== Source material ==
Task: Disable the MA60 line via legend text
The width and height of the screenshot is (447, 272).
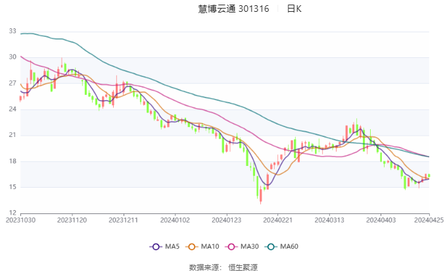Action: point(289,246)
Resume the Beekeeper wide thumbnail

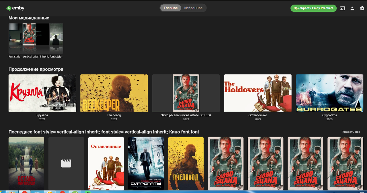(x=114, y=93)
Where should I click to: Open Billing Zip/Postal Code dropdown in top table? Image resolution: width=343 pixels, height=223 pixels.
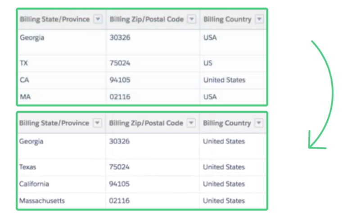(192, 19)
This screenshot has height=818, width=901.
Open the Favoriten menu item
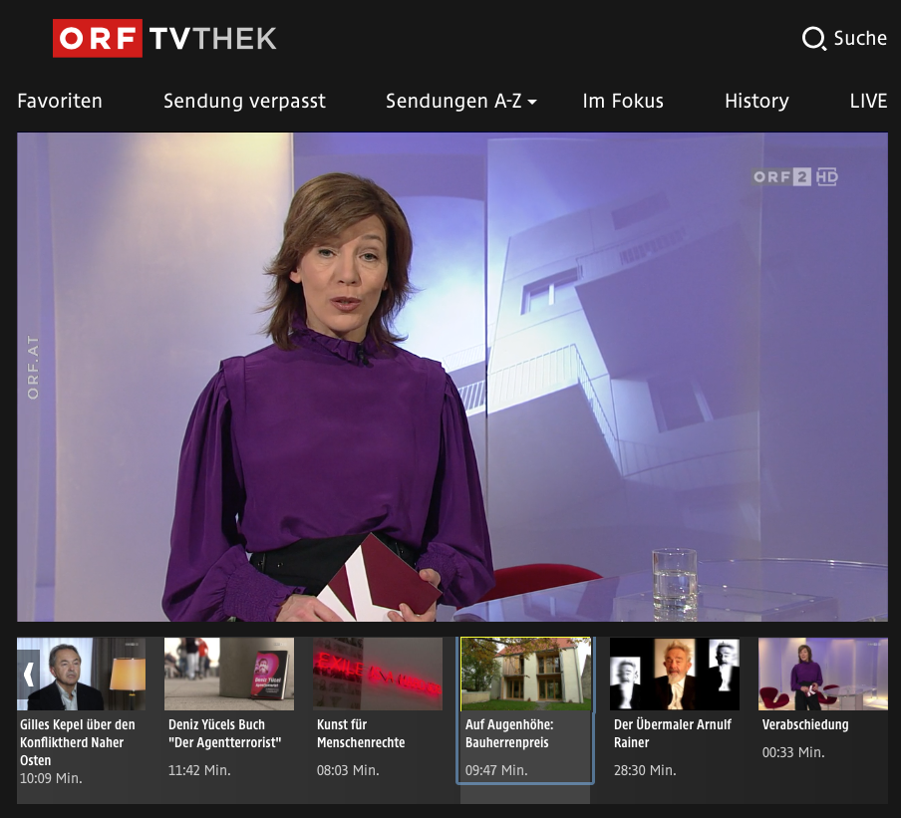tap(60, 101)
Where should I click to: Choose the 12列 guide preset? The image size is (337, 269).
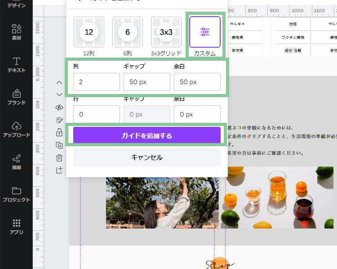[x=89, y=32]
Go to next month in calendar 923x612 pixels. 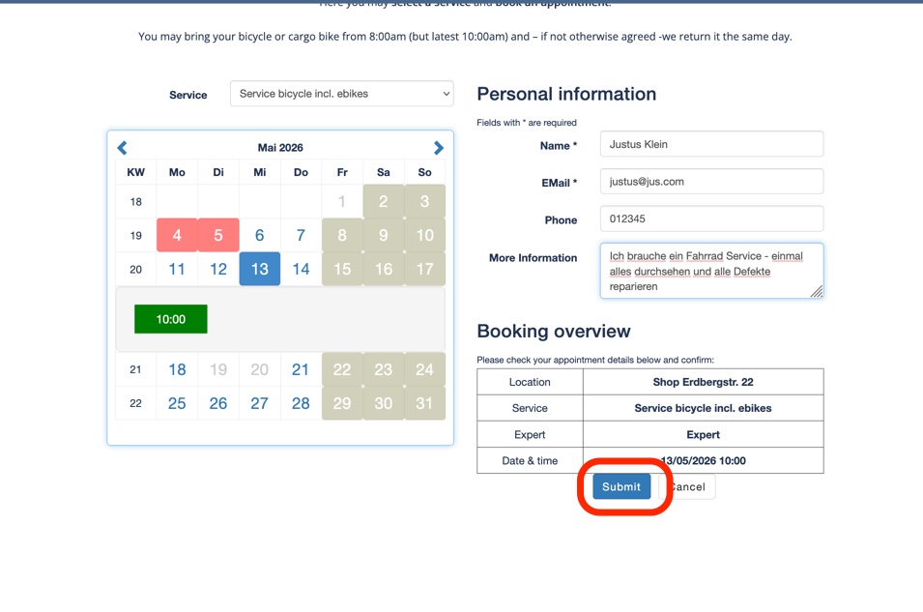(439, 148)
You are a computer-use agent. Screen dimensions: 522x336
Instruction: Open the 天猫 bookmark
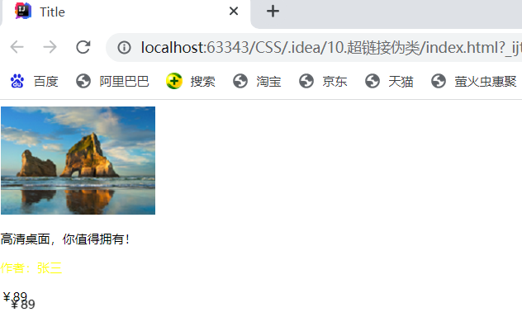389,81
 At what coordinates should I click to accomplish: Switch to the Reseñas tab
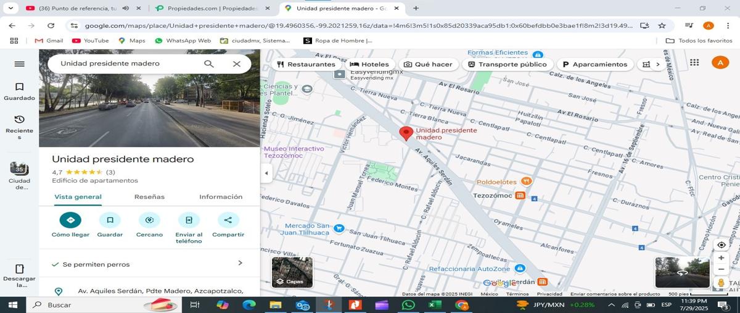(x=149, y=197)
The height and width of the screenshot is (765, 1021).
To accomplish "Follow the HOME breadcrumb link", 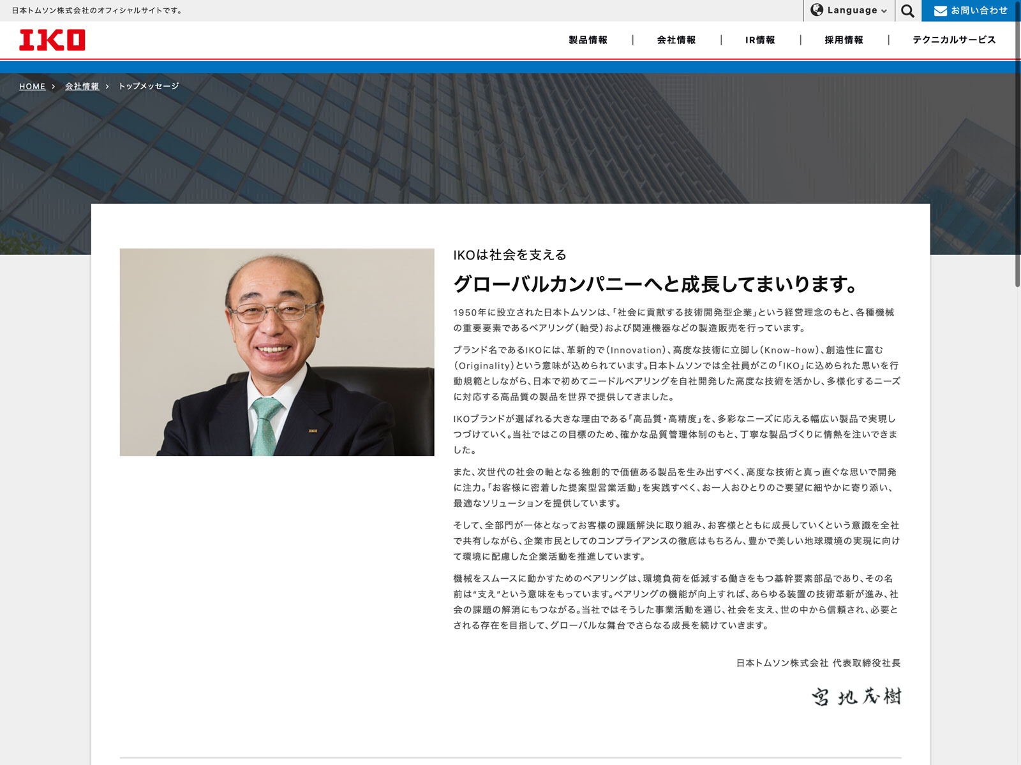I will pos(32,87).
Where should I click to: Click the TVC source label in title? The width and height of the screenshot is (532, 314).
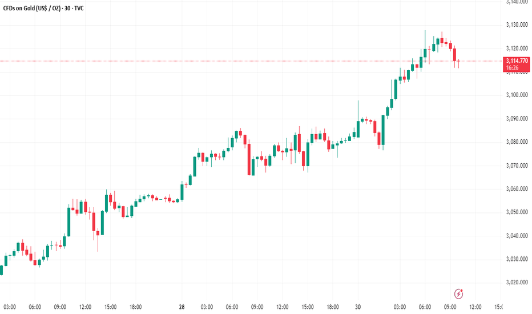click(x=79, y=8)
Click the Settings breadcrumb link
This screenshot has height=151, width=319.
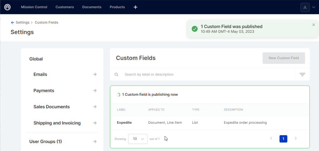(23, 23)
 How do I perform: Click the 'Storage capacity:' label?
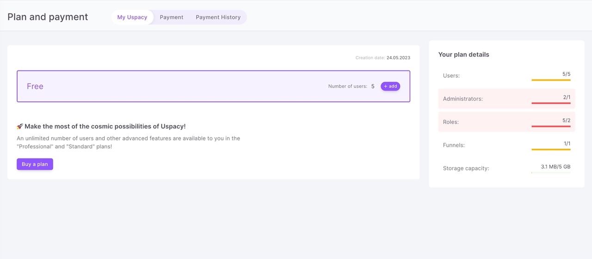466,168
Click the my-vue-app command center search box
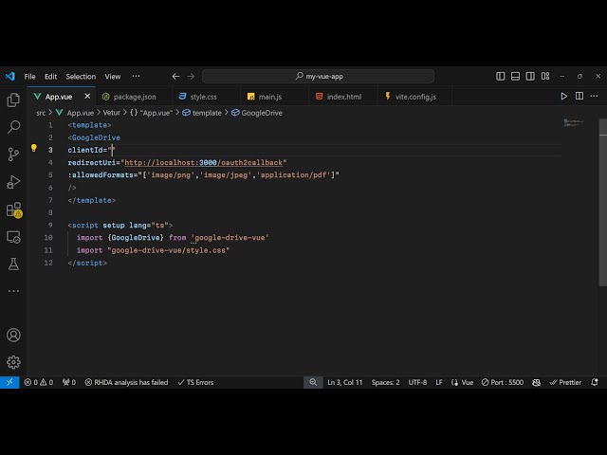Screen dimensions: 607x455 click(x=318, y=76)
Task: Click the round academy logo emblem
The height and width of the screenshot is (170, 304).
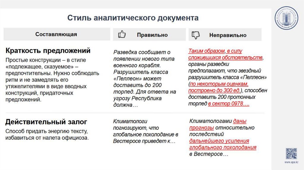Action: pos(286,20)

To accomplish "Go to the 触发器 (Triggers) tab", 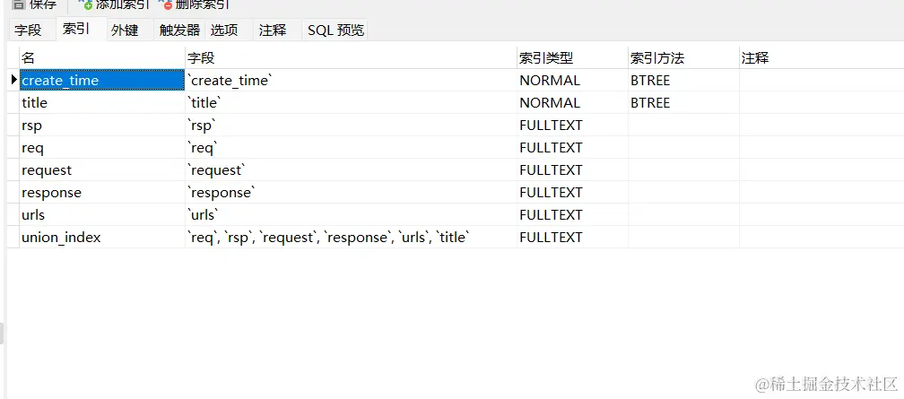I will 179,30.
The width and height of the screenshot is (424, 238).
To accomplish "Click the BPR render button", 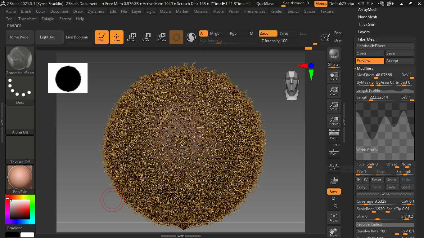I will coord(334,54).
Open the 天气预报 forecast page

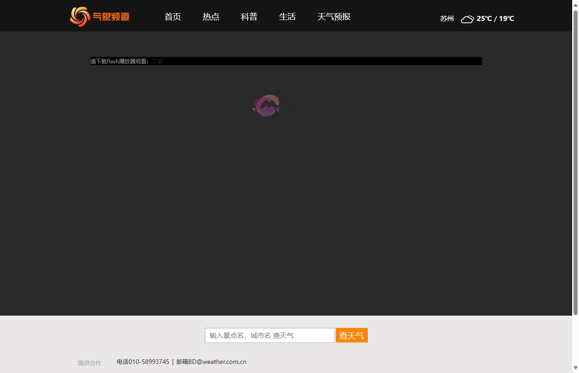pos(334,17)
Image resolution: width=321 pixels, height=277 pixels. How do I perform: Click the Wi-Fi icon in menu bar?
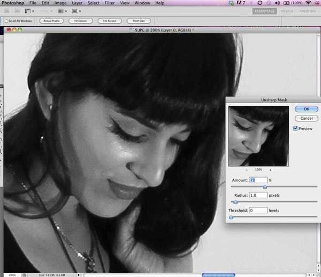pos(309,3)
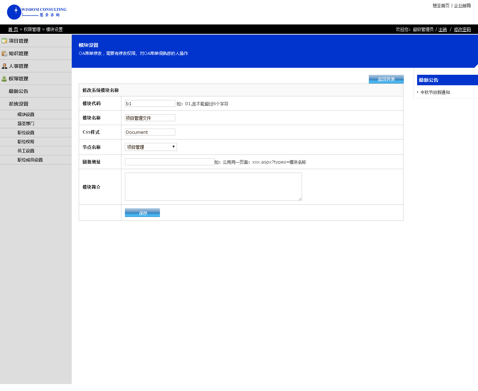This screenshot has width=478, height=391.
Task: Click the 注销 logout link
Action: coord(443,30)

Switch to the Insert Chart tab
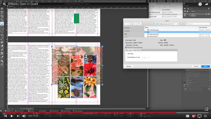pyautogui.click(x=137, y=50)
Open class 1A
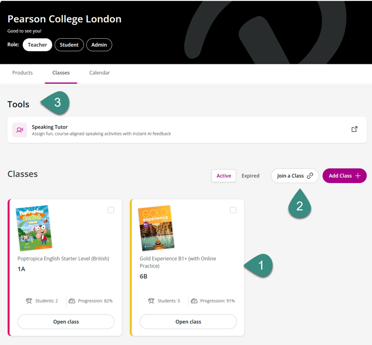 tap(66, 322)
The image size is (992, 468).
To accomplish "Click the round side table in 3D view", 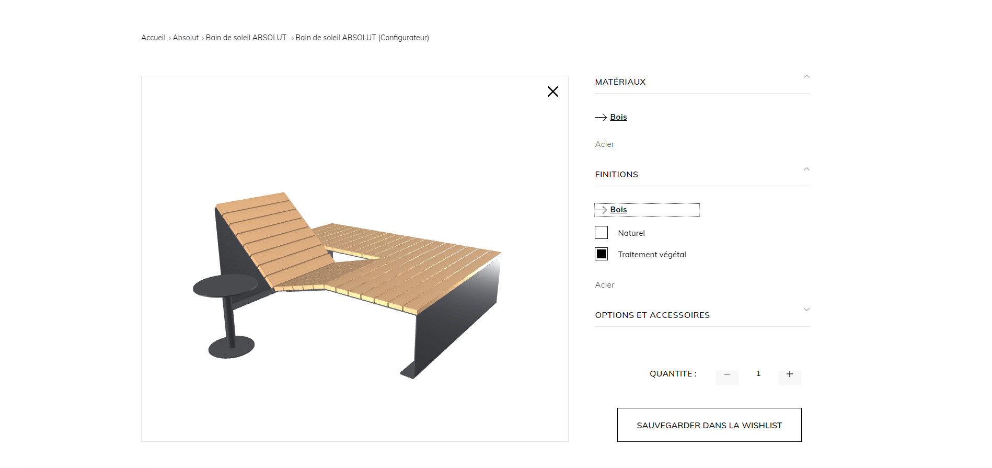I will click(x=225, y=286).
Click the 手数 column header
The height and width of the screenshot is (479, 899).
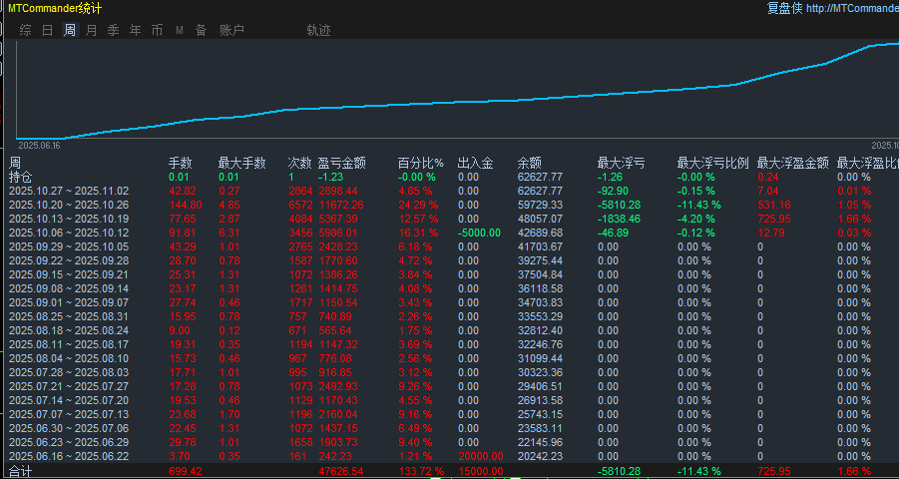click(180, 164)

== Exercise requirements ==
Start at the first line of the records and write out everything up to and including the line containing "This screenshot has height=818, width=901.". No pictures.

== Reply ==
Task: Disable the MA60 line via legend text
The width and height of the screenshot is (447, 272).
Action: point(289,246)
Resume the Beekeeper wide thumbnail

(x=114, y=93)
Where should I click to: Open Billing Zip/Postal Code dropdown in top table? Image resolution: width=343 pixels, height=223 pixels.
(192, 19)
This screenshot has height=818, width=901.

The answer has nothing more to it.